→ Exercise objective
Only the records, repeated exactly, should make up the response.

Dataset items
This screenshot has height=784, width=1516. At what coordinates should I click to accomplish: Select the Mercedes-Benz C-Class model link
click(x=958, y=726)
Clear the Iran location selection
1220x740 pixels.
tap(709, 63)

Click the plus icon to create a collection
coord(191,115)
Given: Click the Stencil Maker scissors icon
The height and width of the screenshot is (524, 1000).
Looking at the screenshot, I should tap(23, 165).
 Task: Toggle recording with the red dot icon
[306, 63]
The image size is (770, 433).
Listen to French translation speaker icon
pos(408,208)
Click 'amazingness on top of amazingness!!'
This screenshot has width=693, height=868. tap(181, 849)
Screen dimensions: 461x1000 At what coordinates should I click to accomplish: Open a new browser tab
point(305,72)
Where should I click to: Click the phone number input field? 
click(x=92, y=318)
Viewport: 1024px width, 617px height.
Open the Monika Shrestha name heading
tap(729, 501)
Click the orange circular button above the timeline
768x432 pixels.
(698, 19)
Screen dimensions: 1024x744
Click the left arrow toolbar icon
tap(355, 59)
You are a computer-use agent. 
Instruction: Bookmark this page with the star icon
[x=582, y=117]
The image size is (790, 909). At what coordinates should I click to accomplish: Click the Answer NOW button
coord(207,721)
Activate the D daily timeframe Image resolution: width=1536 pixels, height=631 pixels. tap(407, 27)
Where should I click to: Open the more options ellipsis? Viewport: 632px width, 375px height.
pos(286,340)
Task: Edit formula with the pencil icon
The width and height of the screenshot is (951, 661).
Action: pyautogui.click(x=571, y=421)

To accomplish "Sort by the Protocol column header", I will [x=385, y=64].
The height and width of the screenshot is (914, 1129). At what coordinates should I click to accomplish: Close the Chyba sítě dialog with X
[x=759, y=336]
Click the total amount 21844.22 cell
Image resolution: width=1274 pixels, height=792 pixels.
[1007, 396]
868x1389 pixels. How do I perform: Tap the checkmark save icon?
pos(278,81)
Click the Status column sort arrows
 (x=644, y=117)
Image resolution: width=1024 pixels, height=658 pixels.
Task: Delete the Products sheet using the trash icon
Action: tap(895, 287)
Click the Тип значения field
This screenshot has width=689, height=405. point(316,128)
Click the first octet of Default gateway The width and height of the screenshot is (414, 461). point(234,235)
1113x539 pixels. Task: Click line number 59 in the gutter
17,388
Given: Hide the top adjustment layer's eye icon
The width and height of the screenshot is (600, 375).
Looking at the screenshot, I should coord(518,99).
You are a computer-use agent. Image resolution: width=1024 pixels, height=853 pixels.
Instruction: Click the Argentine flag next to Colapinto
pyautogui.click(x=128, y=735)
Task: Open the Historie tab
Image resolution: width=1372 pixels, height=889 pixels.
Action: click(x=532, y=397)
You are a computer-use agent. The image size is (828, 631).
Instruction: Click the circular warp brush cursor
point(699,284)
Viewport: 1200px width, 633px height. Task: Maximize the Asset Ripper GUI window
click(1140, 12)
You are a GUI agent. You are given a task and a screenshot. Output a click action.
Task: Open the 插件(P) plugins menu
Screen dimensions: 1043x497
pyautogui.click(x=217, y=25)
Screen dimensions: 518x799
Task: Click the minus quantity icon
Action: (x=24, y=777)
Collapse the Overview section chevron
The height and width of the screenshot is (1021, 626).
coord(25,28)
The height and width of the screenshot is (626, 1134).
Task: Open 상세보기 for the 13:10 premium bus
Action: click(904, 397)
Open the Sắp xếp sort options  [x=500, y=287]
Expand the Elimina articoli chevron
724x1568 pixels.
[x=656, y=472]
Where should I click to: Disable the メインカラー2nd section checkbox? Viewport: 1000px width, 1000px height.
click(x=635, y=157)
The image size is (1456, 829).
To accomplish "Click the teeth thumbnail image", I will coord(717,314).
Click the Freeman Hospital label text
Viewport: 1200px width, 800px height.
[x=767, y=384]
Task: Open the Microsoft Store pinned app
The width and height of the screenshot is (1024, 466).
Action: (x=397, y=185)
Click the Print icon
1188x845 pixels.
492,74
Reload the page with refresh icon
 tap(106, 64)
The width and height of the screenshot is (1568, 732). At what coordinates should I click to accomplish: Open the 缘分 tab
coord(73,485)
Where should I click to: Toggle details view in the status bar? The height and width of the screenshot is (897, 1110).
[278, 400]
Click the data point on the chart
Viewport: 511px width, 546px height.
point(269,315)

→ Response
This screenshot has height=784, width=1516. At what coordinates should I click to accomplish: Select the Mercedes-Benz C-Class model link
click(x=958, y=726)
Clear the Iran location selection
1220x740 pixels.
tap(709, 63)

Click the plus icon to create a collection
coord(191,115)
Given: Click the Stencil Maker scissors icon
The height and width of the screenshot is (524, 1000).
Looking at the screenshot, I should tap(23, 165).
 Task: Toggle recording with the red dot icon
[306, 63]
The image size is (770, 433).
Listen to French translation speaker icon
pos(408,208)
Click 'amazingness on top of amazingness!!'
This screenshot has width=693, height=868. tap(181, 849)
Screen dimensions: 461x1000 At what coordinates should I click to accomplish: Open a new browser tab
point(305,72)
Where should I click to: Click the phone number input field? 
click(x=92, y=318)
Viewport: 1024px width, 617px height.
Open the Monika Shrestha name heading
tap(729, 501)
Click the orange circular button above the timeline
768x432 pixels.
(698, 19)
Screen dimensions: 1024x744
Click the left arrow toolbar icon
tap(355, 59)
You are a computer-use agent. 
Instruction: Bookmark this page with the star icon
[x=582, y=117]
The image size is (790, 909). At what coordinates should I click to accomplish: Click the Answer NOW button
coord(207,721)
Activate the D daily timeframe Image resolution: width=1536 pixels, height=631 pixels. tap(407, 27)
Where should I click to: Open the more options ellipsis? Viewport: 632px width, 375px height.
pos(286,340)
Task: Edit formula with the pencil icon
The width and height of the screenshot is (951, 661).
Action: pyautogui.click(x=571, y=421)

To accomplish "Sort by the Protocol column header", I will [x=385, y=64].
The height and width of the screenshot is (914, 1129). At what coordinates should I click to accomplish: Close the Chyba sítě dialog with X
[x=759, y=336]
Click the total amount 21844.22 cell
Image resolution: width=1274 pixels, height=792 pixels.
[1007, 396]
868x1389 pixels. How do I perform: Tap the checkmark save icon?
pos(278,81)
Click the Status column sort arrows
 (x=644, y=117)
Image resolution: width=1024 pixels, height=658 pixels.
Task: Delete the Products sheet using the trash icon
Action: tap(895, 287)
Click the Тип значения field
This screenshot has width=689, height=405. point(316,128)
Click the first octet of Default gateway The width and height of the screenshot is (414, 461). point(234,235)
1113x539 pixels. Task: Click line number 59 in the gutter
17,388
Given: Hide the top adjustment layer's eye icon
The width and height of the screenshot is (600, 375).
Looking at the screenshot, I should coord(518,99).
You are a computer-use agent. Image resolution: width=1024 pixels, height=853 pixels.
Instruction: Click the Argentine flag next to Colapinto
pyautogui.click(x=128, y=735)
Task: Open the Historie tab
Image resolution: width=1372 pixels, height=889 pixels.
Action: click(x=532, y=397)
You are a computer-use agent. The image size is (828, 631).
Instruction: Click the circular warp brush cursor
point(699,284)
Viewport: 1200px width, 633px height. Task: Maximize the Asset Ripper GUI window
click(1140, 12)
You are a GUI agent. You are given a task and a screenshot. Output a click action.
Task: Open the 插件(P) plugins menu
Screen dimensions: 1043x497
pyautogui.click(x=217, y=25)
Screen dimensions: 518x799
Task: Click the minus quantity icon
Action: (x=24, y=777)
Collapse the Overview section chevron
The height and width of the screenshot is (1021, 626).
coord(25,28)
The height and width of the screenshot is (626, 1134).
Task: Open 상세보기 for the 13:10 premium bus
Action: click(904, 397)
Open the Sắp xếp sort options  [x=500, y=287]
Expand the Elimina articoli chevron
724x1568 pixels.
[x=656, y=472]
Where should I click to: Disable the メインカラー2nd section checkbox? Viewport: 1000px width, 1000px height.
click(x=635, y=157)
The image size is (1456, 829).
To accomplish "Click the teeth thumbnail image", I will coord(717,314).
Click the Freeman Hospital label text
Viewport: 1200px width, 800px height.
[x=767, y=384]
Task: Open the Microsoft Store pinned app
The width and height of the screenshot is (1024, 466).
Action: (x=397, y=185)
Click the Print icon
1188x845 pixels.
492,74
Reload the page with refresh icon
 tap(106, 64)
The width and height of the screenshot is (1568, 732). At what coordinates should I click to accomplish: Open the 缘分 tab
coord(73,485)
Where should I click to: Toggle details view in the status bar? The height and width of the screenshot is (897, 1110).
[278, 400]
Click the data point on the chart
Viewport: 511px width, 546px height.
point(269,315)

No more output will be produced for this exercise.